_What the exercise asks_
Find and copy every line in the records that includes the string "Given".

_The data_
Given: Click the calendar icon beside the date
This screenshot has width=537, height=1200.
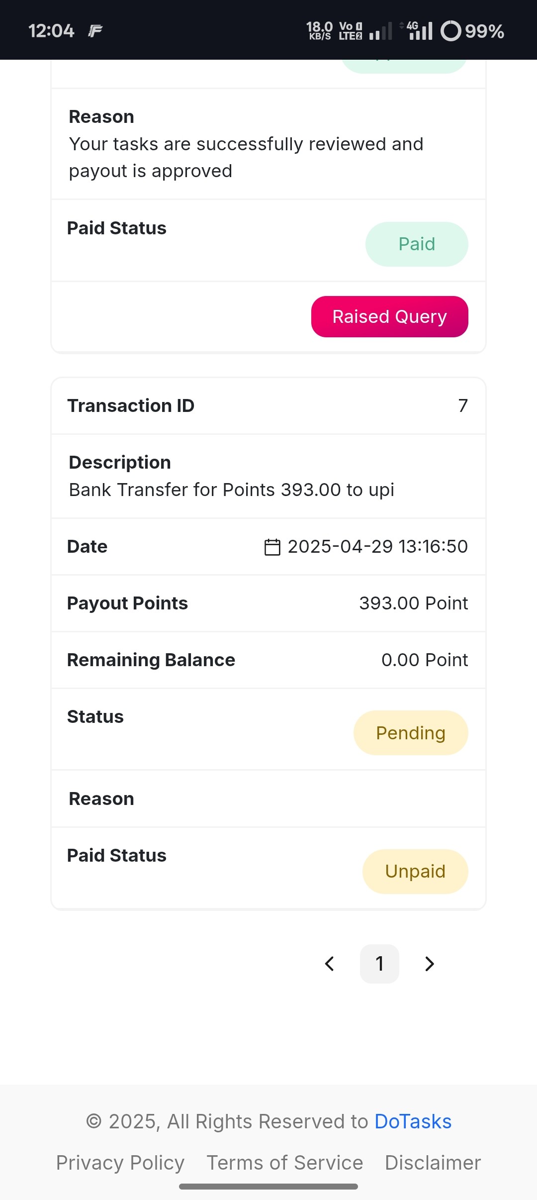Looking at the screenshot, I should click(272, 547).
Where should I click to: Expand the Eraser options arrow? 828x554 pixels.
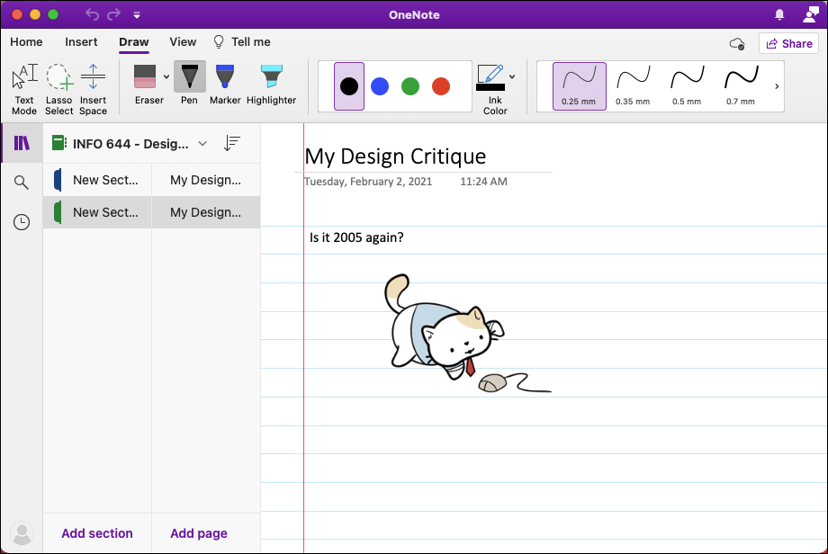click(x=167, y=77)
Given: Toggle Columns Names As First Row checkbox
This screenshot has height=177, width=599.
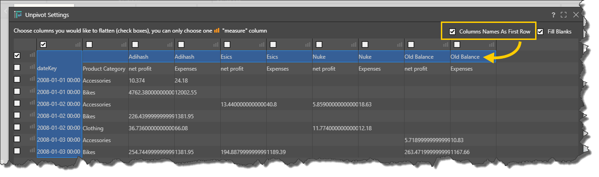Looking at the screenshot, I should (452, 32).
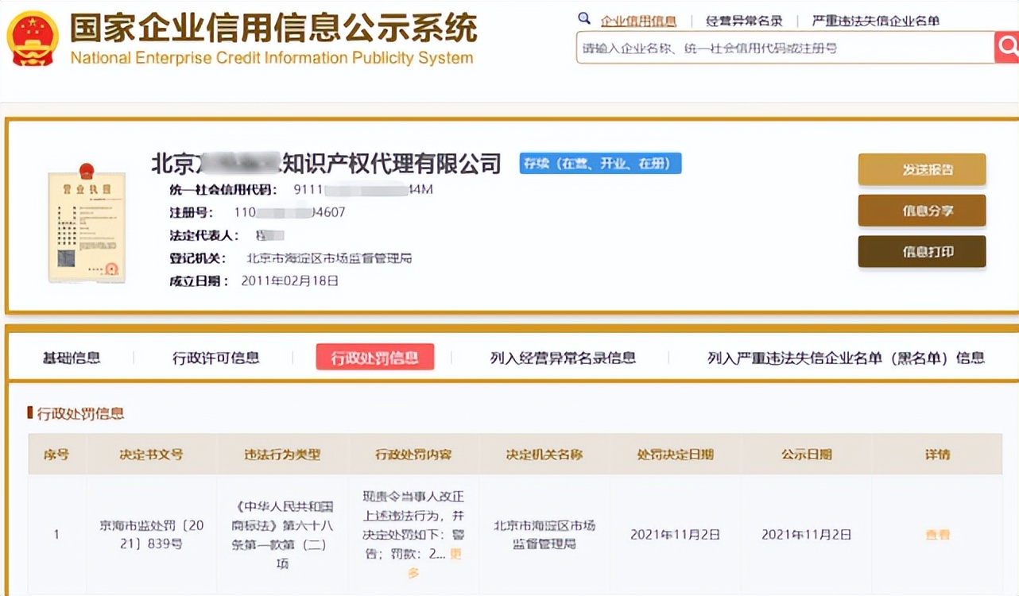Click the 信息分享 button
Image resolution: width=1019 pixels, height=596 pixels.
[x=921, y=211]
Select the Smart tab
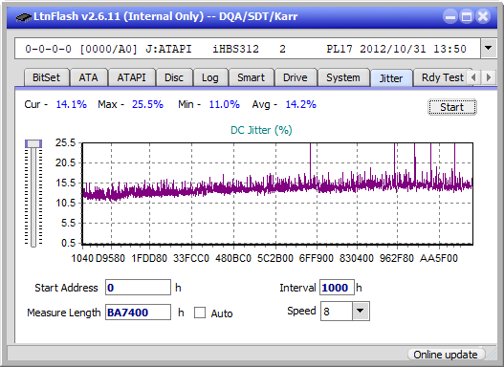This screenshot has height=367, width=504. coord(251,77)
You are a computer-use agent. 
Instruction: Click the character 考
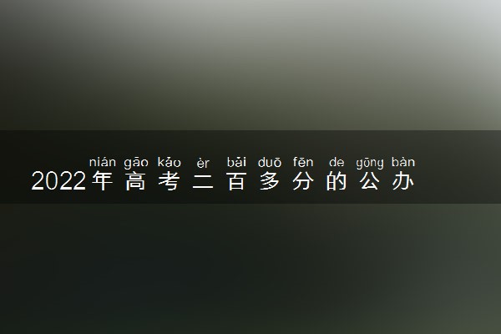pos(169,181)
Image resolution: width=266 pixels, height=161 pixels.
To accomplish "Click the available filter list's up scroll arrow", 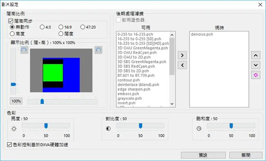I will point(172,35).
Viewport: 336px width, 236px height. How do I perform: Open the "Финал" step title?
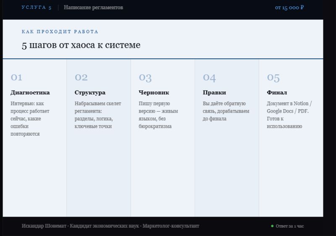pos(277,92)
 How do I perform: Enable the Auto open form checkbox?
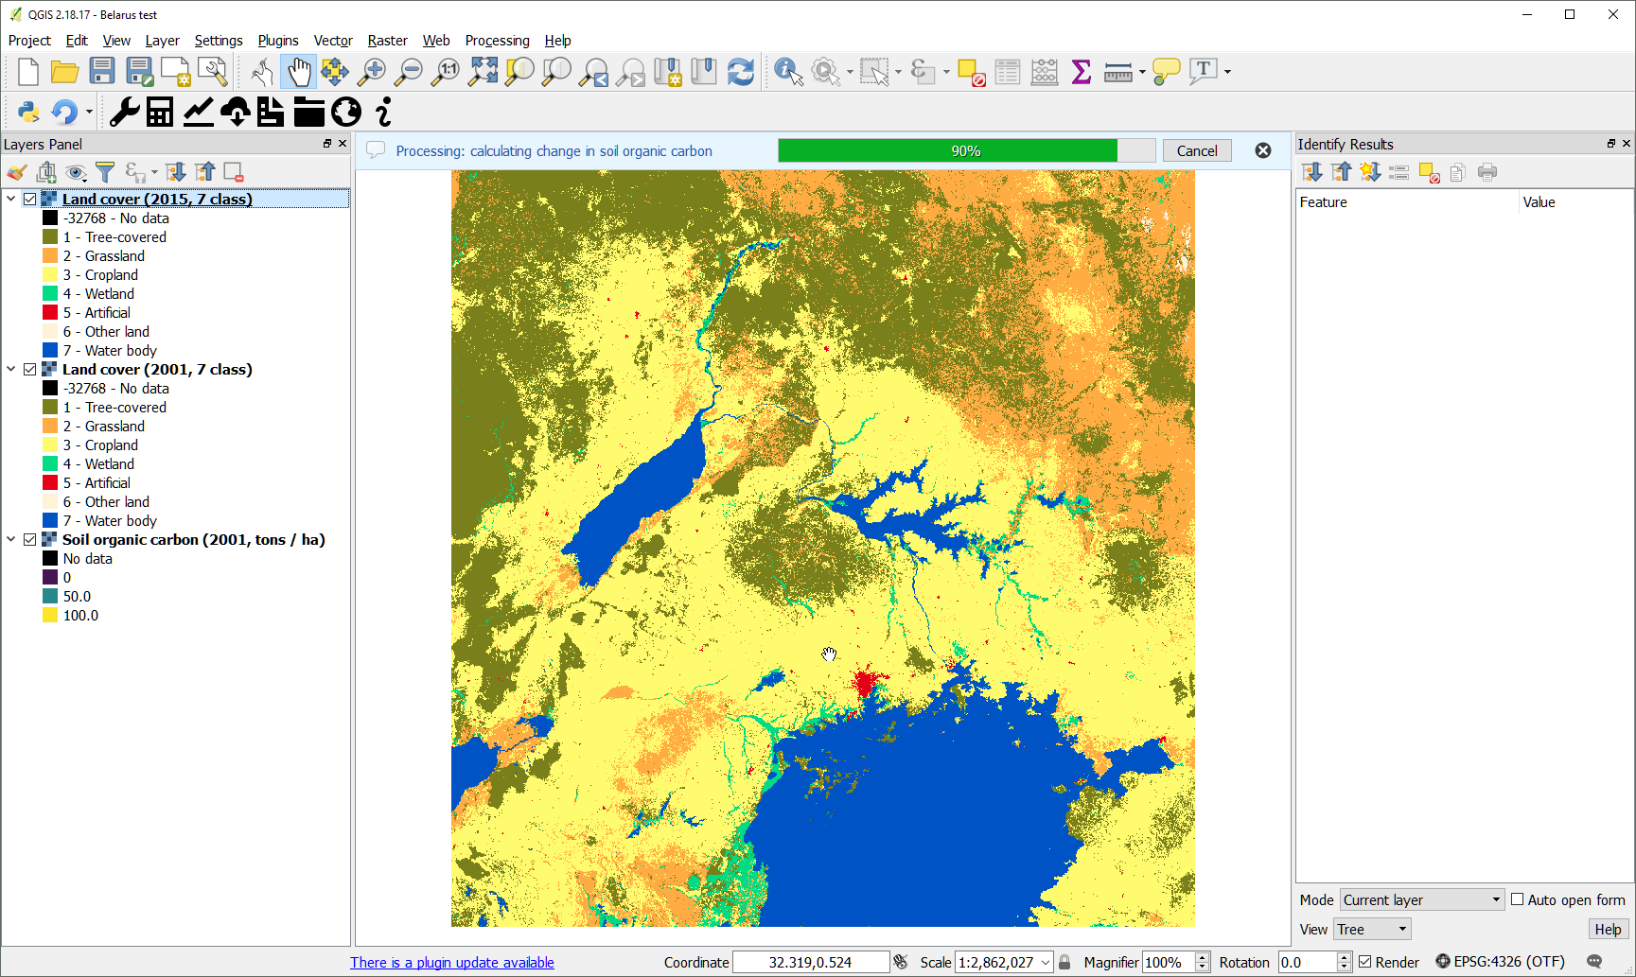coord(1518,899)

_Answer to the exercise_
Given: Click the calendar icon beside the date
Given: Toggle Columns Names As First Row checkbox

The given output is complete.